Google Ads can significantly enhance your online visibility. It offers various ad formats and campaign types to help you achieve different advertising objectives. Let’s look at the campaign types in Google Ads, their purposes, and best practices to optimize your online marketing efforts.
Google Ads Campaign Types
Google Ads offers various campaign types to suit your specific advertising goals. Let’s roll up our sleeves and take a closer look at the different campaign types that can drive your Google Ads success.
- Search Campaigns: Search Ads are the most common type of ads. They appear in search engine results when users type relevant queries. These are ideal for businesses aiming to generate leads or drive sales. These campaigns focus on text ads and keyword targeting. A tutoring service, for example, might use a search campaign to reach students searching for “online math tutoring.”
- Performance Max Campaigns: Performance Max campaigns are a powerful campaign type. This campaign format allows advertisers to use all of Google’s advertising networks, such as Google’s Search, Display, YouTube, Discover, Gmail, and Maps, to target new traffic to a website or retarget previous visitors using custom audience segments.
- Display Campaigns: Display Ads are banner-style advertisements displayed on Google’s extensive network of over two million websites and apps. For example, if you’re a travel agency, your display ad with enticing imagery might appear on a blog about travel tips. This type of ad is ideal for businesses seeking to raise brand awareness, maintain product or service consideration, and retarget users who have previously interacted with their website.
- Shopping Campaigns: Shopping Ads appear above the organic search results and display an image of the product, its price, and the merchant. This campaign type is effective for eCommerce businesses aiming to drive sales. A footwear store could use Shopping campaigns to showcase its Air Jordan collection to users searching for “Air Jordan Men’s Shoes.”
- Video Campaigns: Video campaigns drive brand awareness, influence consideration, or increase conversions through YouTube and other video partners. A movie studio might use a Video campaign to promote the trailer for their upcoming film.
- App Campaigns: App campaigns find users most likely to install your app and who will likely complete specific in-app actions. A mobile game developer could use App campaigns to encourage installs from avid mobile gamers.
- Smart Campaigns: Smart campaigns are the easiest to create, allowing you to run your ads across Google Search, Google Maps, Gmail, and YouTube.
- Discovery Campaigns: This campaign type allows you to create ads that incorporate headlines, logos, images, and carousels as a mix for you to deliver ads to audiences across YouTube, Gmail’s social tab, Gmail’s promotion tab, and Google’s feeds.
Best Practices
- Keyword Research: Understanding your target audience’s search habits is fundamental. Use tools like Google Keyword Planner to discover keyword opportunities relevant to your products or services.
- Ad Relevance: Your ads must be highly relevant to your targeted keywords. Google’s Quality Score diagnostic gauges ad relevance. The more relevant your ad is, the better your Quality Score will be, which leads to a lower cost per click.
- Landing Page Optimization: Ensure your landing page aligns with your ad content. If your ad promotes a sale on winter clothes, but users are directed to a page with summer apparel, your campaign will likely underperform. Also, ensure your landing page loads consistently and fast across mobile and desktop devices. Google’s Quality Score diagnostic gauges the landing page experience.
- Ad Extensions: Ad extensions provide additional information or links in your ad. They can significantly improve click-through rates by making your ad more compelling and providing more reasons for viewers to click.

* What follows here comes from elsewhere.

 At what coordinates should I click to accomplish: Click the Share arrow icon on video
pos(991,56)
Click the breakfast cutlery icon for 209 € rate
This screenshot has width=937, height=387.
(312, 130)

- Track and Optimize: Use Google Ads and Google Analytics to monitor your campaigns’ performance. Analyze the data to identify areas of improvement and optimize your campaigns accordingly.
- Test Different Ad Variations: Don’t stick to one ad copy. Create ad variability, experiment with headlines, test various descriptions and calls-to-action to determine what resonates most with your audience.
- Negative keywords: Adding negative keywords is a best practice to filter out potential visitors who may not be interested in your product or service, refine your audience, and ensure your ads reach the right people. Consider reading Costly Mistakes in Google Ads and How to Avoid Them to learn more about common mistakes to look out for when running campaigns in Google Ads.
Google Ads can be a powerful marketing tool when used correctly. Commit to understanding the campaign types, applying best practices, and continuing your learning journey. Continuous learning, campaign testing, monitoring, and ongoing optimizations can help create the best situation for your campaigns to succeed.